I think the judge I mentioned in my earlier post and whoever reacted to Thames Valley Police tweet should get together and preside over a court for bike theft!

04 April 2022

This Pyschologist Doesn't Think We're Crazy

If you cycle because you want to, non-cyclists probably have referred to you by any number of adjectives and epithets.  One of them might be "crazy."

I'll admit that I actually called one of my fellow cyclists "crazy."  So, however, did other members of our "crew."  Actually, Ray Tirado wasn't crazy so much as he was fearless and seemingly incapable of feeling physical pain. (All right, some might argue that such a combination of traits might add up to a listing or two in the DSM.) Most of our rides together were off-road and he made jumps and descents that, even when I still had most of my insecurity and testosterone, I wouldn't have dared.  Even on a straightaway on a the road, under a clear sky with the wind at our backs, I could see that his attitude toward riding, and life, was different from anything I could imagine.

That said, I admire him to this day.  Even though he seemed to be riding "gonzo," whether on off his bike, he always seemed to understand who he is--which meant that the risks he took weren't just acts of hubris:  He was pushing his boundaries because he understood what they were and didn't want them to be boundaries any more.

I must admit that, to this day, I value few compliments I've ever received  for anything more than the ones he gave me for my riding (!) and "for being you," as he once said.  "You know why you ride, or do anything you do."

He got half of that statement right.  To this day, I sometimes do things without knowing why.  Cycling is not one of them, which is why it's one of the few things I can't imagine my life without.

You see, after half a century of dedicated riding--which has included commuting, touring, racing, messenger work, riding on and off the road in all kinds of conditions in about two dozen different countries--I can say that I understand the risks of sluicing through city traffic, barreling down a rocky hill or pedaling into the teeth of a mistral as well as anyone.

And I know, as "Crazy Ray" surely did, that those risks are outweighed by the benefits, not the least of which are the ones for our mental health.  One of the world's most influential people also understands as much--which is why he got me to thinking about Ray.

He's just published his latest book, Rationality:  What It Is, Why It Seems Scarce, Why It MattersOne way you know he's an academician is that the book title has a colon in it.
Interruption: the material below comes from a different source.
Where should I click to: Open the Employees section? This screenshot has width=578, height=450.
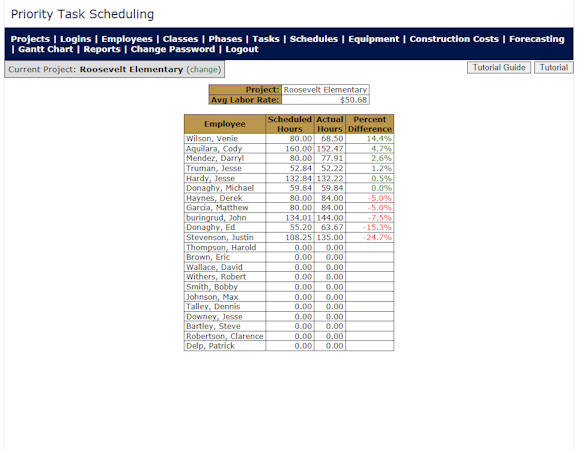pos(127,39)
But he's more than that:  a real intellectual, a thinker.  That means that, as much as he enjoys cycling, it's not an unconscious or reflexive act for him.  "Given the value you put on your life and the fact that there's even a very small probability of getting killed," he asks, "does it outweigh the pleasure and health benefits of continuing to ride?"


Steven Pinker.  


The people who can't understand why we ride are usually focused on the first part of his question:  the risk.  But Steven Pinker, a Harvard psychologist who specializes in psycholinguistics and social relations, has been thinking about why he rides for as long as he's been riding. For example, as a kid, he tried to understand how he could remain upright while riding, which would lead him to learn about the brain's workings and how they relate to Newton's law of gravity.  Also, while growing up, he heard about men--including three uncles and several of his father's friends--dying prematurely of heart attacks.  So, he says, as a young man he resolved to keep himself in good cardiovascular health.  His studies in neuroscience would confirm the wisdom of his choice:  "physical exercise is one of the best ways to extend brain health."

So, the Harvard researcher and my old riding buddy--who, by the way, was a plumber--would agree on this:  Riding a bicycle is as about as rational as anything a human being can do.